Each day of real time corresponded to approximately one-two
months of historical time. By the end of the exercise, the ACS Vietnam
class has crystallized into intense clarity, laced together
by a series of associations, and not a few cases of rueful admiration. The class had become a virtual community of
learning. Students found
themselves caught up in the historical moment, and demanded
a continuation of the simulation.*
They brought this intensity of experience, combined with
the ability to internalize, then critically represent and think
through a variety of historical materials, to the rest of the
semester.
Assessing
this unusual constellation of learning was important, and took
several forms. First,
we devised a series of ungraded term definition quizzes. Taking the form of FormMail-powered Webpages,
these exercises were available to all three campuses, and asked
questions from each discipline, such as historical figures,
literary strategies, military tactics, etc.
Administered every several weeks, each of these assessments
included terms from throughout the semester up until that point,
including both earlier and more recent information.
This enabled us to develop a sense of student retention,
as well as initial comprehension. Second, the simulation served as an assessment
tool. Since each team’s
communication FormMail was stored and retrievable by the professors,
we were able to perceive which groups were learning the material
at what level of success. Third,
individual classes offered local assessments.
Richmond’s history class gave a final exam, while Centenary’s
had weekly journal entries as well as an exam (one of whose
questions was: how did the simulation echo the historical record,
and how did it differ?).
At
the end of the fall 1999 semester, all three classes naturally
used locally-determined student evaluations, while each also
added their own.
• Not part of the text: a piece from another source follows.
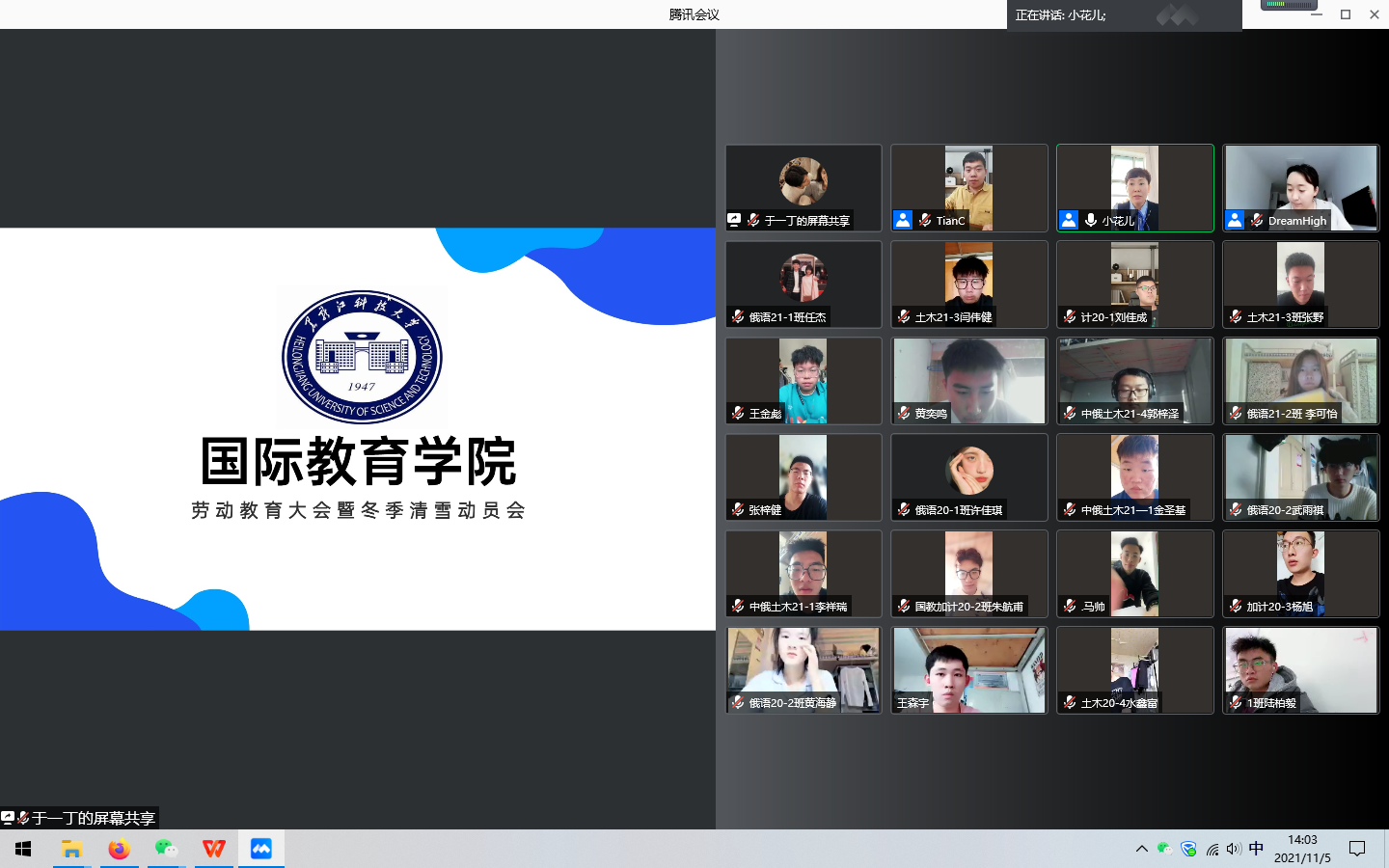Select the 王森宇 participant video tile

[968, 669]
The
results were generally enthusiastic, with students expressing
their approval of this hybrid form. Many of the English majors described the experience
as having shifted their literary approach to a historically
grounded one from then on.
Political science and history majors reported an increased
understanding of literary writing.
As
the professors of record, we were generally pleased and excited
by the results. We found
our students moving with assurance and competence across disciplinary
lines. We saw the technology largely enhancing and
adding to student discussion, both in an immediate way of creating
an additional discussion space, as well as in an overdetermining
way in the creation of a virtual community of learning.
The simulation exercise especially mobilized group cohesion
and student energy, taking advantage of Web technologies to
create a new, rather than replacement, experience in the class.
We developed a series of best practices based on the
fifteen weeks of often-daily work with students and each other.
Lastly, we found the hybrid model – distance learning
and the traditional classroom – to offer a great deal of opportunity
in the college environment.
*The
results of the counterfactual simulation? The team representing President Johnson argued
the rest of the cabinet players into a more rapid escalation
that historically occurred.
As a result, the Soviet, Chinese, Vietcong, and North
Vietnamese players drifted towards an alignment more tightly
linked than historically transpired.